要約:プロジェクト杉田玄白は、翻訳をしたい人と、翻訳されたい文章マッチングさせるような場として考えられているし、各種フリーソフト運動にも影響を受けている。今後、札束勝負とかできるといいなあ。


 日本は翻訳文化だと言われる。それは日本文化というものが、二世紀弱前までしょせんは(かなりのローカルな展開を見せたとはいえ)シナ文化の周辺文化でしかなく、そしていまは欧米文化の周辺文化でしかないという事情からして仕方のないことだ。これは別に、日本文化にユニークなところがあるのを否定するわけじゃない。でもその「ユニーク」を唱える人を問い詰めれば、結局それは、日本的あうんの呼吸に頼るものだったり非常にローカルな情緒や自然環境に依存したものばかりで、砂漠の真ん中でもツンドラのさなかでも通用する代物かといえば、そんなものは一つもない。だからぼくたちは、いろんなものを翻訳の形で輸入することになるわけだ。

 そしてそれが大きな役割を果たしてきたことは論を待たない。杉田玄白や前野良沢が『ターヘルアナトミア』を訳し、中江兆民がルソーの翻訳をしたことが、日本の文化の発展にとっていかに大きな意味を持ったことか。ときに翻訳はオリジナリティに欠ける輸入学問とされることもある。が、三流のオリジナルよりも、一流の輸入のほうが、読者に与える効用は高いし、学者ならいざ知らず、読者としてはそんなことは気にする必要なんかないのだ。

 さて、いまインターネットが人々に与えられた。ネコも杓子も、へたくそなエッセイだの小説もどきだの落書きまがいの絵だの、世に見せるべきでない代物まで含めて大量に公開している。一方で諸外国からはいろんな情報が直接入ってくる。日本に紹介されるべきものはたくさんある。さらに翻訳を仕事にしたいという人もそこそこいるようだ。何やら翻訳学校なるところにお金を払ってまで通う人たちがたくさんいる。

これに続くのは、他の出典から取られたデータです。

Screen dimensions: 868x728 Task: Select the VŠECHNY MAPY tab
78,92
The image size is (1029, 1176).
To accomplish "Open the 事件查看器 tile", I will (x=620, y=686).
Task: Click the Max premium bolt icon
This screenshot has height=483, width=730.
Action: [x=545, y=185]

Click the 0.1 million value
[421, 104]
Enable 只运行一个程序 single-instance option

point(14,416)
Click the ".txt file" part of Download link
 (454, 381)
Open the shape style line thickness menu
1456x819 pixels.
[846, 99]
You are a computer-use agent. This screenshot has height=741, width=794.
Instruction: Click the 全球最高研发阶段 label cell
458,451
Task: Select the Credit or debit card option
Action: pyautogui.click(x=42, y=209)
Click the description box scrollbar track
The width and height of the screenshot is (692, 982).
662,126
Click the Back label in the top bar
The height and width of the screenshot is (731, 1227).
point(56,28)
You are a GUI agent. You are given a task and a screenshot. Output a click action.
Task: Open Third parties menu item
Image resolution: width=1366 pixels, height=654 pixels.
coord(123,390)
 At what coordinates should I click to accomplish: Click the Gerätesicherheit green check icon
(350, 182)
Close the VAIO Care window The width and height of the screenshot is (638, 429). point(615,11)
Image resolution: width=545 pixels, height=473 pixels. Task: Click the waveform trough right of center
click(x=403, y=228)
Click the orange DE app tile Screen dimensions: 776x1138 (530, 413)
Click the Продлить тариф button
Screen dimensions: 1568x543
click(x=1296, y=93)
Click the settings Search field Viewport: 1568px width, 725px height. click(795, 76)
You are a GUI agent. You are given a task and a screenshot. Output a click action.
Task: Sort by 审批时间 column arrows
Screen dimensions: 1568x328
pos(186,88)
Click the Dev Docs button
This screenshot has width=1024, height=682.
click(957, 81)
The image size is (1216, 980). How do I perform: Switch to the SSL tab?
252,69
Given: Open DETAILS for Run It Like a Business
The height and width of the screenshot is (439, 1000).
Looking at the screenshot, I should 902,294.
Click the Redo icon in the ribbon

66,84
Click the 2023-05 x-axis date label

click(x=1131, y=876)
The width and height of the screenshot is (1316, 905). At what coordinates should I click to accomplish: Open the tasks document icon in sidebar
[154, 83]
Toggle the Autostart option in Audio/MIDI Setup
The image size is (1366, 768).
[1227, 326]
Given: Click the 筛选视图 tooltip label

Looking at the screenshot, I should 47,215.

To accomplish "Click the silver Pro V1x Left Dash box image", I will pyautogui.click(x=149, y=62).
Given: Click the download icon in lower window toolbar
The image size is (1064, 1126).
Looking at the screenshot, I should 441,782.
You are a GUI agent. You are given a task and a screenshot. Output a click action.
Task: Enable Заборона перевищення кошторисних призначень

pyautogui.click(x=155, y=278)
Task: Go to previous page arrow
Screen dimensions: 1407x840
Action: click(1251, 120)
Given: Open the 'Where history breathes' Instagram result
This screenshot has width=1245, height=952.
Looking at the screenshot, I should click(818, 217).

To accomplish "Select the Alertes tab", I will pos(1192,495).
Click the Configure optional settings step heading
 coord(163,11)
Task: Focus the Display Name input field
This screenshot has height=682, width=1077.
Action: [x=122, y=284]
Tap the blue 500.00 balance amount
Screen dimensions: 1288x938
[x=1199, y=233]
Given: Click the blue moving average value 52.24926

 それなのにネット上には目立つほどの翻訳があまり出回らない。著作権の切れたフリーのテキストを出回らせようという試みはあったけれど、そこには翻訳が全然入ってこない。原文の版権は切れても翻訳者の著作権が残っているからだ。著作権切れの翻訳は確かに古い。でも、やっぱり輸入文化たる日本で、翻訳が自由に手に入らないのは困るだろう。各種古典でも「翻訳が悪い」と言われるものがあるのに、それが放置されているじゃないか。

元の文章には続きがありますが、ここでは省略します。